The Wi-Fi Alliance performs certification testing to make sure wireless networking equipment conforms to interoperable WLAN communication guidelines, which are similar to the IEEE 802.11-2012 standard.

You will look at each of these organizations in the following sections.

International Organization for Standardization (ISO)

The International Organization for Standardization, or ISO, is a global, nongovernmental organization that identifies business, government, and society needs and develops standards in partnership with the sectors that will put them to use. The ISO is responsible for the creation of the Open Systems Interconnection (OSI) model, which has been a standard reference for data communications between computers since the late 1970s.

The OSI model is the cornerstone of data communications. Becoming familiar with it is one of the most important and fundamental tasks a person in the networking industry can undertake.

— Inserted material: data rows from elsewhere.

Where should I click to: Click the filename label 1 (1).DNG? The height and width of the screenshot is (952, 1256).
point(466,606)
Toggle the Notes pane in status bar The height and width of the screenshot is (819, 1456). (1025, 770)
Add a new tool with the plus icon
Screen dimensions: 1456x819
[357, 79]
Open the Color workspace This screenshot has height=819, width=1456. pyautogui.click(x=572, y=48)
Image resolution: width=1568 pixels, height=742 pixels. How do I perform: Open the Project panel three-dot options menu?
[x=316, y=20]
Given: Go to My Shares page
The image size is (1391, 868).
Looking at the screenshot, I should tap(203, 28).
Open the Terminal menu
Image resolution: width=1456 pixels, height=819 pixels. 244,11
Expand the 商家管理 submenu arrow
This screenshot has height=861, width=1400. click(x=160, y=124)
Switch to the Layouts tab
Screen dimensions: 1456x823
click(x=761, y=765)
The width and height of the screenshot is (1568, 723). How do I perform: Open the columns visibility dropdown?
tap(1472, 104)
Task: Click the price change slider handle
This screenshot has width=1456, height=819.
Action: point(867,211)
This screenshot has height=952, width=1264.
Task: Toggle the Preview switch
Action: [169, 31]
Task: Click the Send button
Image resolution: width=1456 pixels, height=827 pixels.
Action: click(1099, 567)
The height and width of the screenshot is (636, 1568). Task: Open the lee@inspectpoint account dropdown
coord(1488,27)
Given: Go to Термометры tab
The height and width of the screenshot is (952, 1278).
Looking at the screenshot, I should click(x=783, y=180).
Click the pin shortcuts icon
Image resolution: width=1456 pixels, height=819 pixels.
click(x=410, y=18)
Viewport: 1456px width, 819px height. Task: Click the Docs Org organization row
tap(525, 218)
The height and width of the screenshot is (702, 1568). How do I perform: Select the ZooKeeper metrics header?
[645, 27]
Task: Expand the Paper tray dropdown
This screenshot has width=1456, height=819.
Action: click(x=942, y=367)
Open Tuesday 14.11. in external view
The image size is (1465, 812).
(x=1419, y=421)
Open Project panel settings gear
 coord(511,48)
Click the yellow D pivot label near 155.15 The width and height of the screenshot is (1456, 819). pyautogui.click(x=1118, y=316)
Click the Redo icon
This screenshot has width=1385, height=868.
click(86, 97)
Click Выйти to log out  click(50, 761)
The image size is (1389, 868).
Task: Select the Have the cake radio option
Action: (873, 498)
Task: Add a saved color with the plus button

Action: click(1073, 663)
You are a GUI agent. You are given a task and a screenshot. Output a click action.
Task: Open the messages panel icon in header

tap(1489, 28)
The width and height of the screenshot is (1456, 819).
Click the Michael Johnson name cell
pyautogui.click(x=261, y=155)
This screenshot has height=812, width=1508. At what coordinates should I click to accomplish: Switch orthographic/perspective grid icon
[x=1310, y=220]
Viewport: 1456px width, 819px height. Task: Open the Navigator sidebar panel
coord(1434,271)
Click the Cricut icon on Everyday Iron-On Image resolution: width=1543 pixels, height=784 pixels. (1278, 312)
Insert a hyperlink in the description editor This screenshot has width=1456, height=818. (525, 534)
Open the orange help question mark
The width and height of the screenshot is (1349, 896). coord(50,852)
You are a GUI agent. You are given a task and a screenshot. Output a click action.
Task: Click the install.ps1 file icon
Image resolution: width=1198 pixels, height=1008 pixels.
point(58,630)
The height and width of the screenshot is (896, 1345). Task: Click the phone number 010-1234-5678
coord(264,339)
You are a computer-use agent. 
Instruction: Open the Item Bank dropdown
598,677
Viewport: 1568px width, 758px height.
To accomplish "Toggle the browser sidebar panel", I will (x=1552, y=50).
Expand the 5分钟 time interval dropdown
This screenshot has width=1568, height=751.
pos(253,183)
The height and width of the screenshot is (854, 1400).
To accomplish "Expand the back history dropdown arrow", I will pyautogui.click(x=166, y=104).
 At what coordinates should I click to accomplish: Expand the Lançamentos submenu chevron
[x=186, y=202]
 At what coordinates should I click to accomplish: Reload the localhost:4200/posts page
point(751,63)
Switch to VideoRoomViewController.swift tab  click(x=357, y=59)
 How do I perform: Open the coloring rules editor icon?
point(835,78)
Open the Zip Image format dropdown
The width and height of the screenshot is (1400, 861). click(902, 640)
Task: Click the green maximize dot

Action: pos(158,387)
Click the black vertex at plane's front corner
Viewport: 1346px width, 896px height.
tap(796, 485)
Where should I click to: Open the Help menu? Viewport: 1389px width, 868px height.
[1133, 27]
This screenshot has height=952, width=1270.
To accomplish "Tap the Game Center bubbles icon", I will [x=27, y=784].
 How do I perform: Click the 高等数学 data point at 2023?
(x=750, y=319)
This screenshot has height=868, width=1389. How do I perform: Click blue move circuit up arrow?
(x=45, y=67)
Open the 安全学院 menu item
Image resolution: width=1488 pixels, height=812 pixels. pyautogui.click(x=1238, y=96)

The layers of the OSI model are as follows:

The IEEE 802.11-2012 standard defines communication mechanisms only at the Physical layer and the MAC sublayer of the Data-Link layer of the OSI model. By design, the 802.11 standard does not address the upper layers of the OSI model, although there are interactions between the 802.11 MAC layer and the upper layers for parameters such as quality of service (QoS).

Institute of Electrical and Electronics Engineers (IEEE)

The Institute of Electrical and Electronics Engineers, commonly known as the IEEE, is a global professional society with more than 400,000 members. The IEEE’s mission is to “foster technological innovation and excellence for the benefit of humanity.” To networking professionals, that means creating the standards that we use to communicate.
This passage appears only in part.